▶ **Extracted entries**

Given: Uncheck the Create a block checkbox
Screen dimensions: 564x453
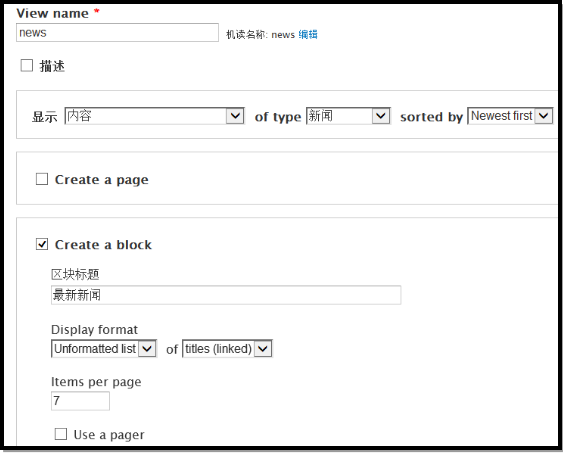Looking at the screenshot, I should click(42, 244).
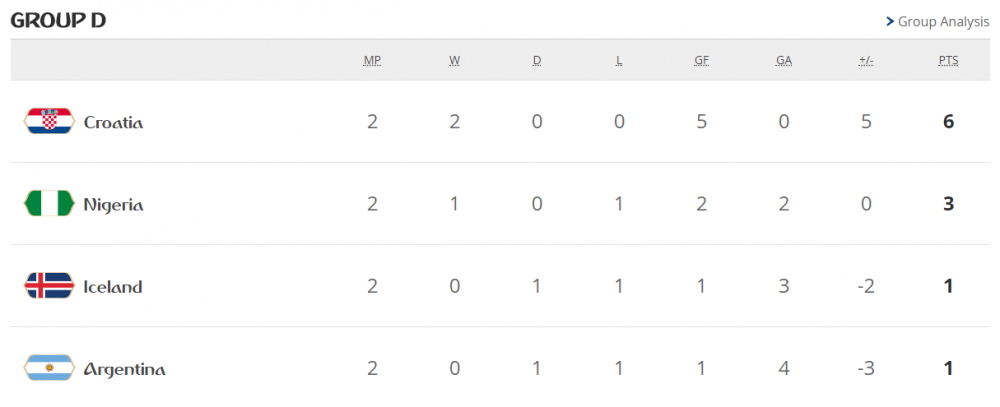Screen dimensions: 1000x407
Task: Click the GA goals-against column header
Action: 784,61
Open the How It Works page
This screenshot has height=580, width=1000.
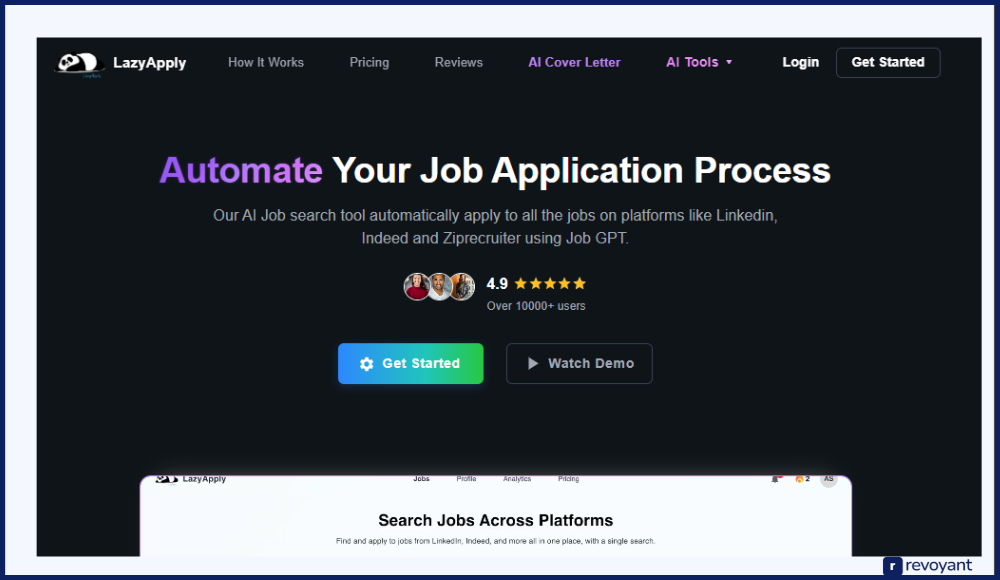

...

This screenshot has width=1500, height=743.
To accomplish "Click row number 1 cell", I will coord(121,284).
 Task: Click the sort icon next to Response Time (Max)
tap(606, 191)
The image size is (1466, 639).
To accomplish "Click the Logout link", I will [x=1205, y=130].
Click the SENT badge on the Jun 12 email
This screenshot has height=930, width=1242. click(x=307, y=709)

▶ **Task statement**
Copy out exactly the lines above beginning with the line that contains "Given: Uncheck the Create a block checkbox" and finishing with the line that contains "This screenshot has height=580, width=1000.", including both; leave the pictures out.

▶ **Task response**
Given: Uncheck the Create a block checkbox
Screen dimensions: 564x453
Looking at the screenshot, I should click(42, 244).
Screen dimensions: 1000x407
Task: Click the GA goals-against column header
Action: 784,61
Open the How It Works page
This screenshot has height=580, width=1000.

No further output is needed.